The dovekie, the smallest member of the auk family in the North Atlantic, was found at Ferry Point Park to the east of here by a group of American students on a field trip.
According to bird watcher Andrew Dobson, the dovekie was brought here by strong winds. Temperatures on Monday had fallen to a near-record low of 53F (12C), with winds gusting at 37 knots.
It was discovered by Professor Sea McKeon and students of Colby College, Waterville, Maine. The bird appeared healthy and they returned it to the water where it swam away.
“This is the first dovekie to be reported in Bermuda since December 1967, so it was a very significant find,” said Dobson who is the president of the Bermuda Audubon Society.

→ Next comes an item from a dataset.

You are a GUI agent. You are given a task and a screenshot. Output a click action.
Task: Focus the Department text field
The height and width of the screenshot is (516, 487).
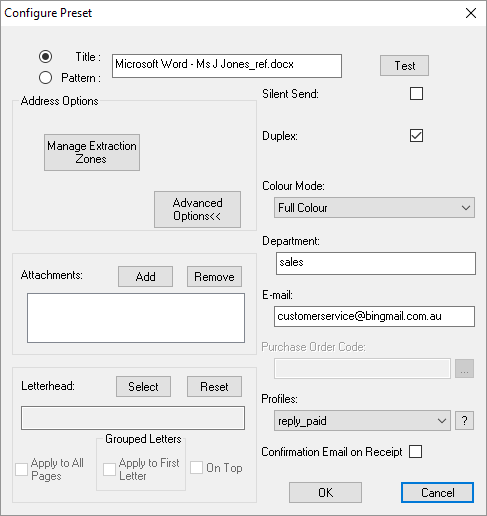376,263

“It was obviously driven much further southeast than normal by the gales we have been experiencing.”
The discovery comes two weeks after Dobson spotted a common eider, another bird from a cold climate, near Clearwater Beach.
That was a first for Bermuda.
Other sightings over the past few weeks have included a snow goose, which breeds in Alaska, Greenland and Siberia, and two northern gannets, also from the North Atlantic.
But, according to Dobson, this is not a reflection of climate change.
“Unless we had multiple sightings, it’s just a coincidence,” he said.
“Every winter we get a few northern birds that turn up here as a result of winter storms driving them further south than usual.”